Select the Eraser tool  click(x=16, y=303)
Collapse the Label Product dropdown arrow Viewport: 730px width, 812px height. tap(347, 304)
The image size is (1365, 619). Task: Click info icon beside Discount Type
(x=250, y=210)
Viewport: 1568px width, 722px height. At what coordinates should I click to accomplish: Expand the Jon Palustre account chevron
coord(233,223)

• [Work to be completed] Report every line of the entries above that contains the string "width", copying each such line in full.

• [Answer for this exercise]
Collapse the Label Product dropdown arrow Viewport: 730px width, 812px height. tap(347, 304)
Viewport: 1568px width, 722px height. At what coordinates should I click to accomplish: Expand the Jon Palustre account chevron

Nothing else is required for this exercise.